The DOL has published guidance as to what expenses can and cannot be paid by the plan, which includes:

  • Activities that take place in advance of or in preparation for a plan change will almost always constitute a “settlor” expense. This would include benefit studies or similar advice regarding starting a workplace retirement plan.
  • The plan can pay expenses incurred to implement many “settlor” decisions as long as they are reasonable and not prohibited by the plan documents. For example, the cost of performing annual compliance testing, amending the plan to maintain tax-qualified status, and communicating with participants about the plan are generally considered plan expenses. 
  • Administrative functions like calculating benefits to which a participant is entitled can be paid by the plan.  The DOL noted that a plan could pay both the start-up fees and the ongoing administrative fees charged by a third-party service provider for services necessary to administer the plan. However, there is a risk that the DOL may find that the costs to start a plan primarily benefit the sponsor over the participants and therefore must be paid by the sponsor. 
  • Fees associated with managing plan investments. Fees for investment management and other investment-related services generally are assessed as a percentage of assets invested. Participants usually pay for these in the form of an indirect charge against their account because they are deducted directly from their investment returns. 
  • Plan amendments present some complexities. A plan may not pay for drafting an amendment that permits the plan to pay plan expenses where the employer was previously required to pay those expenses. A plan can pay for the cost of drafting an amendment even if the employer had discretion in choosing among several options for amending, so long as some amendment was “legally required.” 
  • In certain circumstances, insurance costs for the plan fiduciaries or for the plan to cover liability for a fiduciary’s actions may be paid by the plan if the plan is the named insured party. 

The decision about whether to pay an expense from the plan sponsor’s corporate assets or the plan or to later shift those expenses is a fiduciary decision solely for the sponsor.  Vestwell does not have any involvement in that decision. We suggest that the sponsor evaluate the reasonableness of those expenses and confirm with its legal or tax advisor that any payment responsibility does not jeopardize the tax-qualified status of the plan. If your plan maintains a forfeiture account, certain plan expenses may be paid from it, depending on the language in the plan document. 

Allocating plan expenses among participants

For costs that the sponsor determines should be paid by the plan, ERISA gives sponsors flexibility as to how plan expenses can be allocated among participants and beneficiaries. For example, the DOL has permitted plans to charge participants a reasonable cost to provide paper copies of plan documents by regular mail in certain circumstances. An individual participant can also be charged a reasonable fee for taking a loan, withdrawal, or hardship distribution. 

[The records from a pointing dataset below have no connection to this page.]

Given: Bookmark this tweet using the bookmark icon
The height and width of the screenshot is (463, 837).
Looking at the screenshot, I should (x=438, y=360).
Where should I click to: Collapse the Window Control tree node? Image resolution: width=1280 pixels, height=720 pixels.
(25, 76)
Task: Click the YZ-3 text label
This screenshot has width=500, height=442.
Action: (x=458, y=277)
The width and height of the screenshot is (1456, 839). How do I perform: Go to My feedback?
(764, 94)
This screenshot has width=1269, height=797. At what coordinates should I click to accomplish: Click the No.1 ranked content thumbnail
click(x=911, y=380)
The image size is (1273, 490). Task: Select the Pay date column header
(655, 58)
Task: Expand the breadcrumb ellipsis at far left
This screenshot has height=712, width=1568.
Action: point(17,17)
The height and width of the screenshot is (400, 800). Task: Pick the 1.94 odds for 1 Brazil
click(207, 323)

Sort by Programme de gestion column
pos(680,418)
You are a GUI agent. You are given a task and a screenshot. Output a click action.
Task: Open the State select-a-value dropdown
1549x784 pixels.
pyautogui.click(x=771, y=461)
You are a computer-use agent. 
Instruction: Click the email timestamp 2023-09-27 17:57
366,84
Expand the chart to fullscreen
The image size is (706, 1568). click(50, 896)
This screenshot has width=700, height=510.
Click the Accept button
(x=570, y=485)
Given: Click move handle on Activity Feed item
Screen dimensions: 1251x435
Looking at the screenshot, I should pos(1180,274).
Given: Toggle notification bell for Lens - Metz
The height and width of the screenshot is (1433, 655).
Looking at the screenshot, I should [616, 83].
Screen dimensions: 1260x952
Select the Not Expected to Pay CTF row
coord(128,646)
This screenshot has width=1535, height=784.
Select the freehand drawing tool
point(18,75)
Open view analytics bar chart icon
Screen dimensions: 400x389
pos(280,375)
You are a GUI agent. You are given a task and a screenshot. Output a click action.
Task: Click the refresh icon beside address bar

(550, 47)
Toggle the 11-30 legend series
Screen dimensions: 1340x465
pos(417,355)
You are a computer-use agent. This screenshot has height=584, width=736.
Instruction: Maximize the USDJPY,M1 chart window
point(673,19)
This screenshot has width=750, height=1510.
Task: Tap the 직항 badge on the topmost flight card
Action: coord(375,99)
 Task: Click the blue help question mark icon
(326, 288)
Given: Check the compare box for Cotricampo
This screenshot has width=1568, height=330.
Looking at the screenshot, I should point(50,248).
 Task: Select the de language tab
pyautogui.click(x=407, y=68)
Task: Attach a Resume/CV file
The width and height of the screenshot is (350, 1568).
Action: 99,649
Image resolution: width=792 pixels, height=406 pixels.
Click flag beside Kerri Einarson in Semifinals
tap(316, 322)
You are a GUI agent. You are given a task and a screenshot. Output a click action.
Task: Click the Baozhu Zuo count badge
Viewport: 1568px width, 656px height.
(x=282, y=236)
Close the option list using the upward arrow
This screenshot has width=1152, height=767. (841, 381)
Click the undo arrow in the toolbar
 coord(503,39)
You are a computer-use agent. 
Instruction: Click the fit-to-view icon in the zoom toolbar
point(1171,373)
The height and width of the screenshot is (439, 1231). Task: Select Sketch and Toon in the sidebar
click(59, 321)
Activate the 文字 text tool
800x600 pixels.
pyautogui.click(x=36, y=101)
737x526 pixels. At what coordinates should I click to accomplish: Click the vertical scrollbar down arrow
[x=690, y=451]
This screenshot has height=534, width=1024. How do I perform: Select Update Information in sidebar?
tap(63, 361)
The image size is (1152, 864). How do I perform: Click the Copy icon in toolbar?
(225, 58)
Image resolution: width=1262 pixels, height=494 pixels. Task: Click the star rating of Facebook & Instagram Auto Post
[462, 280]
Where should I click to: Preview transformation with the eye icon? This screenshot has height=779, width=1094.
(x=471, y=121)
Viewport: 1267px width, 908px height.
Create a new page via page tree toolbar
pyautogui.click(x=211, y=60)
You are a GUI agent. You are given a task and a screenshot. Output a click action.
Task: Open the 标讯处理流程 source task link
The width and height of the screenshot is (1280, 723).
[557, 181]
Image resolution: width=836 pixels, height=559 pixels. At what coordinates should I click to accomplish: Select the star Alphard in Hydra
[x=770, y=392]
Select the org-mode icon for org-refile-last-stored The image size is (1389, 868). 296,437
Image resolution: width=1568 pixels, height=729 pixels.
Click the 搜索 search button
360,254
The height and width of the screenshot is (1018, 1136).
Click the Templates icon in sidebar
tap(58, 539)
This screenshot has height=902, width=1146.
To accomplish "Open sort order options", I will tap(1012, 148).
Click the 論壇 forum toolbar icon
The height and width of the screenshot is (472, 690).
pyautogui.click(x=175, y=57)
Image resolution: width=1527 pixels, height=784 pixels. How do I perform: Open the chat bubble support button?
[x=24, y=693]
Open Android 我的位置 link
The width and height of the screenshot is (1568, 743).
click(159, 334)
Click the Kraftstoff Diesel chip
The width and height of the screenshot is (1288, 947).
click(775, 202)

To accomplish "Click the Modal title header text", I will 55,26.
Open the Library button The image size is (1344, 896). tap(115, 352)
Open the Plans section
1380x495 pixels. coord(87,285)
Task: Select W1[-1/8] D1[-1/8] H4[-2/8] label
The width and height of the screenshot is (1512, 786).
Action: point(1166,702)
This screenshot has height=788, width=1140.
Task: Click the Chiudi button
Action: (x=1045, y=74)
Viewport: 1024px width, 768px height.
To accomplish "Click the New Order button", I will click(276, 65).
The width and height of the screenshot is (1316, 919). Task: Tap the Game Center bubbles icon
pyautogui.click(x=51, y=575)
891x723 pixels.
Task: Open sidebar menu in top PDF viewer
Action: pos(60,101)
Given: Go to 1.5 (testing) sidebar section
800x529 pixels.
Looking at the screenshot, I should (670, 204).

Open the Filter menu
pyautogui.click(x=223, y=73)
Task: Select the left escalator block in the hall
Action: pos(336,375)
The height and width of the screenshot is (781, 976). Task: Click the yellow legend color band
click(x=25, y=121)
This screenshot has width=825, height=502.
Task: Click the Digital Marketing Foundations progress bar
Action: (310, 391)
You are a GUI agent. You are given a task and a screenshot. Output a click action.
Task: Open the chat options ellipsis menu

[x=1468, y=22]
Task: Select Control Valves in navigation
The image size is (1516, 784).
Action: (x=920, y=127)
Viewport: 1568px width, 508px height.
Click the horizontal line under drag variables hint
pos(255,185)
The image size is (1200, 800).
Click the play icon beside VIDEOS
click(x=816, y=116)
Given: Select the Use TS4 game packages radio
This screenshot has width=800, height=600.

Other plan expenses can be allocated across all participants following the method set forth in the plan document or, if the document is silent or ambiguous, the plan fiduciary has considerable discretion in allocating expenses even if the allocation method ultimately favors a class of participants as long as there is a rational basis for the selected method. The fiduciary should weigh the competing interests of various classes of the plan's participants and the effects of various allocation methods on those interests. If the individual making the decision is also a plan participant, they must be careful in making sure that the allocation method does not raise what the DOL calls a “prohibited transaction” when the decision-maker is protecting their own interest at the expense of other participants. Plans must include in the Summary Plan Description (“SPD”) a summary of any fees payable by a participant or beneficiary or any circumstances that may result in the offset or reduction of any benefits that a participant or beneficiary might otherwise reasonably expect the plan to provide. 

Expenses for separated vested participants

Some sponsors ask whether plans can charge fees for terminated participants who have a balance in the plan. The DOL allows plans to charge an administrative expense for the account's share of reasonable plan expenses on a pro-rata or per capita basis, even if the accounts of active participants are not charged such expenses.